QUITO, Sept 29 (Reuters) - A Noble Group subsidiary will provide a $1 billion credit line to Petroecuador, Ecuador’s state oil company, and in return, the country will buy a certain amount of the Hong Kong-based company’s refined oil products, the government said on Monday.
Petroecuador is increasingly going to the open market for finished fuels since its largest refinery started a 14-month overhaul in July.
Its 110,000 barrel-per-day Esmeraldas refinery will cease operations completely between October and November for renovations, further bolstering the need for imports.
Ecuador did not say how much diesel and gasoline it would be required to buy from the company’s Noble Americas subsidiary.
Local media said the purchases would likely meet around 55 percent of the country’s annual demand for derived oil products.

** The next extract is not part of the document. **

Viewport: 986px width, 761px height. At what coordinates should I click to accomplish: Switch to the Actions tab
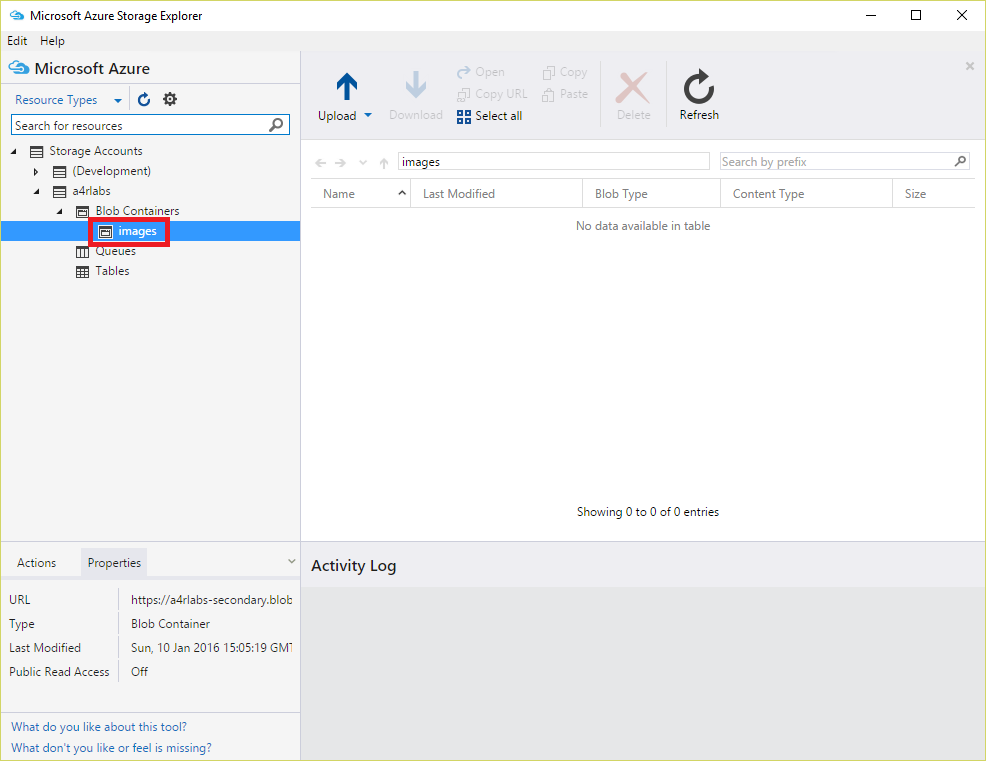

Ecuador imported roughly $4.9 billion in diesel and high-octane naphtha last year, according to the central bank.
Noble Americas extended a credit line “at a 6 percent (interest) rate for a five-year period,” said Madeleine Abarca, Ecuador’s vice minister of finances.
The funds will be used to finance Ecuador’s oil industry. The country is Latin America’s sixth-largest crude producer and the smallest member of OPEC. (Reporting by Alexandra Valencia; Writing by Alexandra Ulmer; Editing by Steve Orlofsky)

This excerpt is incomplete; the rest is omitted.